What is the most likely to happen is what people should plan for even as they work to make other futures possible. We should be planning for a series of economic and ecological shocks that, at first, lower material living standards for the masses in those places where they are now high and eventually make even what we consider essentials more and more difficult to acquire. The long human expansion is at the beginning of its inevitable retraction. ((Our human numbers and consumption will continue to go up for at least another generation, but the signs of decline are clear; the most obvious are that we are using the productive capacity of the earth beyond replenishment levels and that every corrective action we take is exacerbating the failings of some other system that begs correction, all driven by our massive excesses. Those who reject these ideas using the fact that warnings from Malthus to Ehrlich and others have not yet materialized are missing two vital points: one is that catastrophes have occurred, but we, in the first world, using our economic and military power, have been able to deflect them onto the third world and, two, that these warnings by prescient people are more like earthquake predictions: the conditions are clear, but the moment unknown. Los Angeles still requires ‘earthquake proof’ construction standards even without a date certain for ‘the big one.’

If we look at bases of the arguments that reject what the world’s most respected scientists and philosophers see as the most likely future, they are: that humans are exceptional and not, therefore, under the same rules as other life on the earth; all problems in the past have been solved by technology and so will these problems; there is really no problem in the first place other than trouble makers who are jealous of successful people; not every data analysis supports an unambiguous unitary prediction: These are actually a listing of logical error types of the sort that are most commonly used to distort and misrepresent reasonable and responsible decision-making processes.))

There isn’t a ‘plan to reform and reconstruct the most damaging blah blah.’ There can be no such plan. With the greatest of luck and the highly improbable unifying of much of humanity in meaningful common purpose, we might just pass through the coming changes with only a minor extinction event, the complete reordering of human societies after 2 to 4 generations of drama and trauma, but with much of our human knowledge and technological base intact – without passing through a medieval plaque/Mad max period. Or we could truly hit the wall: billions dying off at the hands of the Four Horsemen of the Apocalypse as we fight it out for the last drink of water and delicious cockroach – fight it out with broken bottles and atomic weapons. This major extinction event would set the stage for a completely unknown “new beginning”; all bets would be off.

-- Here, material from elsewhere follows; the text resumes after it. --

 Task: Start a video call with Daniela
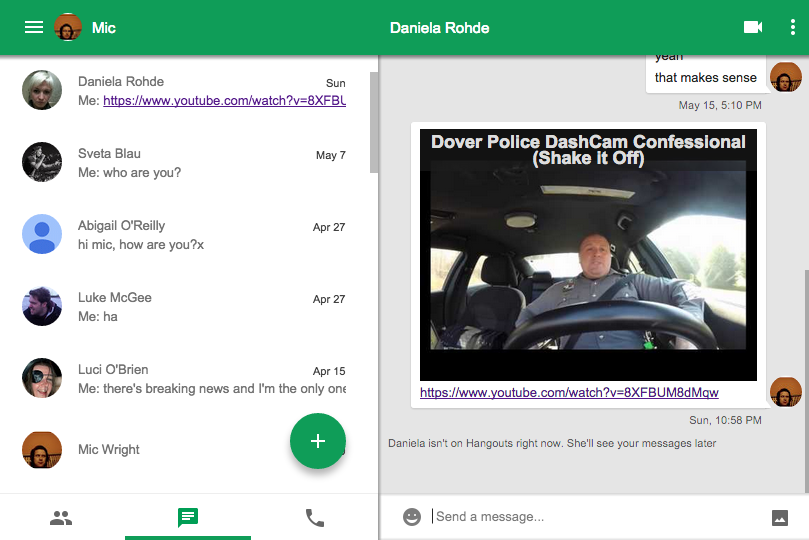[x=753, y=28]
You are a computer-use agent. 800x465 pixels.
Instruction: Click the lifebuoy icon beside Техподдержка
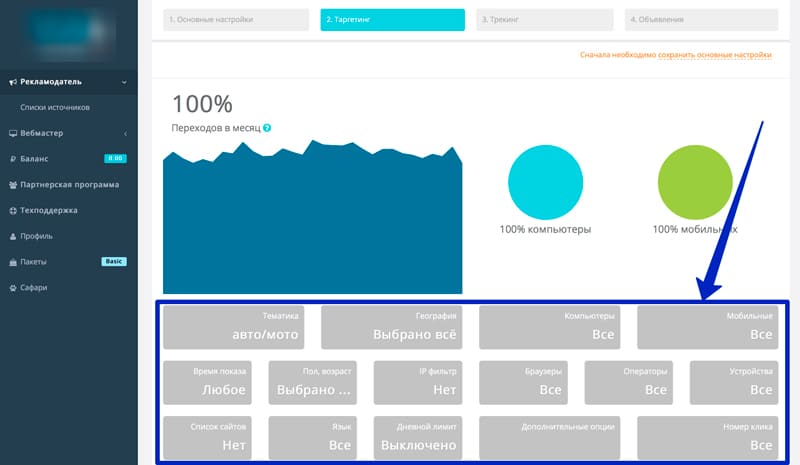(x=12, y=211)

You might say that there is no way to plan for either extreme, or any place in the middle, if that is to be the continuum from which the future must be chosen. That would be correct – almost. There is one plan still available; that has always been and will always be available. It is the one that most humans have used except for the last 200 years or so. They had (We have) the option to try and live the life pressed upon us by our approximately 7 x 1027 atoms (we are each made of thousands of times more atoms than the number of stars in the universe) randomly collected from all over this region of space and modeled into our particular human form by the DNA molecules among them. We are, each and everyone, a living thing made up as a species with both physical and behavioral designs; like almost every member of every species in the history of life, we can try to be what we all potentially are: a fully functioning member of our species.

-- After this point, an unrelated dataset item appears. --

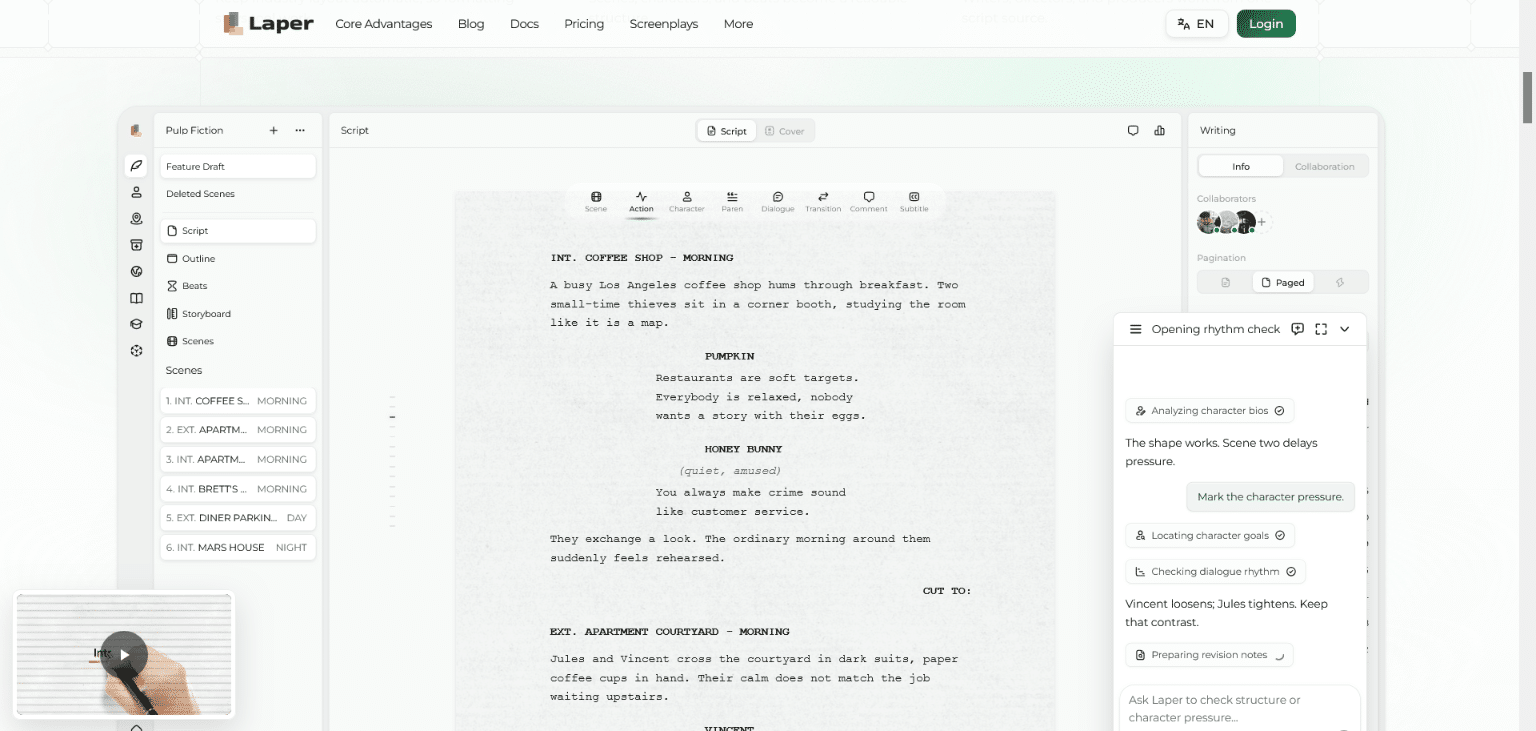
Task: Open scene 5 EXT. DINER PARKING
Action: click(x=238, y=518)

Discovering what this is was once as ordinary as being born; today it is a life’s work. And as a life’s work, it supercedes most of the madness that moves and mystifies most of humanity. Success becomes living in purpose and the practice of specieshood everyday. The greatest enemy of living in specieshood is not global climate change, peak oil, nuclear terrorism or any of these and more real and terrible dangers. It is the loss of connection to the daily events of the natural world, including the ‘world’ within our own bodies, and the loss of human community as the organizing, adapting and sustaining human unit. ((Community is a very difficult project these days. It is possible, with our powers of communication, to live in a community unbounded by time or distance. I can ‘listen’ to Alfred Whitehead read his books in my mind-built study, ask him questions and hunt for the dead answers. Or write a note of question to a living thinker over the Internet with some expectation of a living answer. And I can meet the local ones I love in person. If we truly understand them, communities are within our reach.))

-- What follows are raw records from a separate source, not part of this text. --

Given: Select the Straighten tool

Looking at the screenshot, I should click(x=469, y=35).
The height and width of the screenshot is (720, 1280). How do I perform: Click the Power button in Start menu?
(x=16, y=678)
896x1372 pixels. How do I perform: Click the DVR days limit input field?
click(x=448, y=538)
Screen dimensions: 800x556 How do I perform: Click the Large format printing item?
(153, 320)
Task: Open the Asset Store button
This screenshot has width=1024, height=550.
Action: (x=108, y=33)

But the social world (now the social/economic/political world) has betrayed us. In a procession of tiny uncomprehending steps we have disconnected our adaptive actions from the natural world substituting, in each tiny iteration, culturally derived content for an ecologically based bit of information. Today only volcanoes, hurricanes and the like attract our attention. Most people cannot name and give a human use for a single plant that grows wild in their neighborhood, do not know where the food they eat comes from or where and how they might find a sip of clean water should the faucet go dry. The very lives of our cells are at the mercy of a social system that is only marginally aware of and responsive to the biophysical realities upon which life depends.

Humans try to believe the social world. It has, in almost all of our history, been the grounding design for our wildly active and untethered intelligence and consciousness. For hundreds of thousands of years that social world was the complex extension of the ecology in which we lived. And we are, each and everyone, born into the world with that relationship as a biological expectation. Being guided by the community was being guided and adaptively responding to the full force and power the natural world.

Our present societies leave the greatest part of life out of the equations that describe trajectories and destine outcomes; and so, creates a terrible tension. Each human contains the full potential and history of life on earth in their person. Each and everyone ‘knows’ through the collected force of their fifty thousand billion living cells, each cell adding its tiny contribution to fighting to stay alive, that their life is important. When the social order in which their lives are embedded tells them that they do not matter, humans try to believe society’s design; and thus the tension. Their very bodies name the lie of the surrounding social world.

We are faced, then, with a great and terrible choice: a society disconnected from the fructifying sources of earthly life or the biology of the body and mind formed by 6 million years of hominid evolution. Our present dominating societies have ten thousand years of history marking the progress of the loss of connection with a guiding and informing environment, and the increasingly eccentric expressions of human behaviors: bizarre beliefs and practices, strange body coverings and the actual manifestation of the most remarkable imaginings; and these things occurring simultaneously with, largely indistinguishable from, an increasing comprehension of material science, natural philosophy, mathematics, the physical sciences, biology and even some little touch of comprehension of our own nature and capacities.

Human beings, our societies and institutions have been disconnecting from the grounding source of our species’ nature for about 500 generations; disconnecting from the evolved experience that goes back even beyond our present species through the hominids of our origin and through our primate ancestors that set the primate patterns for sociability, infant raising, and other deeply formed behavioral designs. Just as one doesn’t need to know the names of vitamins to recognize the deficiency of one, that something is missing; absent behavioral opportunities and expressions can lead to sensations of insufficiency. People have, from the very beginning, questioned the loss of a deeply felt experience not yet attained, and questioned how something not yet experienced could be known to be missing. The thought traditions that most directly deal with these sensations are Taoism and Buddhism supported by Vedic materials. I cannot recommend anything presently called religion – this is another way to give up specieshood – but the understandings of those who, long ago, recognized the loss of connection and who struggled to recover what they perceived as missing is an essential study for all who feel that need to reconnect to the evolved nature of the species.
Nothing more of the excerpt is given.